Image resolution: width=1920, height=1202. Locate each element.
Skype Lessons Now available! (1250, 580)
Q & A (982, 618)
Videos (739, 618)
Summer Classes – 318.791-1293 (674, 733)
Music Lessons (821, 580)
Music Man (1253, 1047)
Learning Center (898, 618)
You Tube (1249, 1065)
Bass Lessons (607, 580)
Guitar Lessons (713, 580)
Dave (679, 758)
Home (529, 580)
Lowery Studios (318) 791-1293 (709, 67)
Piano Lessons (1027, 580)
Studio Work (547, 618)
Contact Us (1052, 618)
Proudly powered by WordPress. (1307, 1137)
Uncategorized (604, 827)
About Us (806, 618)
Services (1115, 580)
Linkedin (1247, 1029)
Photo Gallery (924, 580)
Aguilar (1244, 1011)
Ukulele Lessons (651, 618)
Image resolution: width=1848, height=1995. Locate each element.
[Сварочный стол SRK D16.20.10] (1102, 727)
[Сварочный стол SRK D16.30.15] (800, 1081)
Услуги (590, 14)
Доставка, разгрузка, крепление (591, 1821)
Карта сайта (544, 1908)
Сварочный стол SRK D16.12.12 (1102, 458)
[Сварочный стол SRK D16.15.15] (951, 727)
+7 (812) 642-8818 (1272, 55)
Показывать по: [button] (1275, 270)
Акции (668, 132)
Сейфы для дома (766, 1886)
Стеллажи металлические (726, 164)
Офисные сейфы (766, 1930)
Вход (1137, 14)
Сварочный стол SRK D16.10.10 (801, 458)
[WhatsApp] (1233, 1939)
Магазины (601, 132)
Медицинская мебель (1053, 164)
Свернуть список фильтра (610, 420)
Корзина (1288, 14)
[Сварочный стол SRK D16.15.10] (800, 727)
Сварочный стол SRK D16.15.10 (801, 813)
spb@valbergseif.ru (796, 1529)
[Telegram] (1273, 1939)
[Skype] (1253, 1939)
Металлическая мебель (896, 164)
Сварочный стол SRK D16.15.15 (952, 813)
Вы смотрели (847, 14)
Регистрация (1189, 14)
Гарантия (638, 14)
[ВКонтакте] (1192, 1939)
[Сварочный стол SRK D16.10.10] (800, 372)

◆ ◆ ◆ ◆ ◆

Directions:
Every entry above should be duplicated exactly.

Response below:
Image resolution: width=1920, height=1202. Locate each element.
Skype Lessons Now available! (1250, 580)
Q & A (982, 618)
Videos (739, 618)
Summer Classes – 318.791-1293 (674, 733)
Music Lessons (821, 580)
Music Man (1253, 1047)
Learning Center (898, 618)
You Tube (1249, 1065)
Bass Lessons (607, 580)
Guitar Lessons (713, 580)
Dave (679, 758)
Home (529, 580)
Lowery Studios (318) 791-1293 (709, 67)
Piano Lessons (1027, 580)
Studio Work (547, 618)
Contact Us (1052, 618)
Proudly powered by WordPress. (1307, 1137)
Uncategorized (604, 827)
About Us (806, 618)
Services (1115, 580)
Linkedin (1247, 1029)
Photo Gallery (924, 580)
Aguilar (1244, 1011)
Ukulele Lessons (651, 618)
Image resolution: width=1848, height=1995. Locate each element.
[Сварочный стол SRK D16.20.10] (1102, 727)
[Сварочный стол SRK D16.30.15] (800, 1081)
Услуги (590, 14)
Доставка, разгрузка, крепление (591, 1821)
Карта сайта (544, 1908)
Сварочный стол SRK D16.12.12 (1102, 458)
[Сварочный стол SRK D16.15.15] (951, 727)
+7 (812) 642-8818 (1272, 55)
Показывать по: [button] (1275, 270)
Акции (668, 132)
Сейфы для дома (766, 1886)
Стеллажи металлические (726, 164)
Офисные сейфы (766, 1930)
Вход (1137, 14)
Сварочный стол SRK D16.10.10 (801, 458)
[WhatsApp] (1233, 1939)
Магазины (601, 132)
Медицинская мебель (1053, 164)
Свернуть список фильтра (610, 420)
Корзина (1288, 14)
[Сварочный стол SRK D16.15.10] (800, 727)
Сварочный стол SRK D16.15.10 (801, 813)
spb@valbergseif.ru (796, 1529)
[Telegram] (1273, 1939)
[Skype] (1253, 1939)
Металлическая мебель (896, 164)
Сварочный стол SRK D16.15.15 (952, 813)
Вы смотрели (847, 14)
Регистрация (1189, 14)
Гарантия (638, 14)
[ВКонтакте] (1192, 1939)
[Сварочный стол SRK D16.10.10] (800, 372)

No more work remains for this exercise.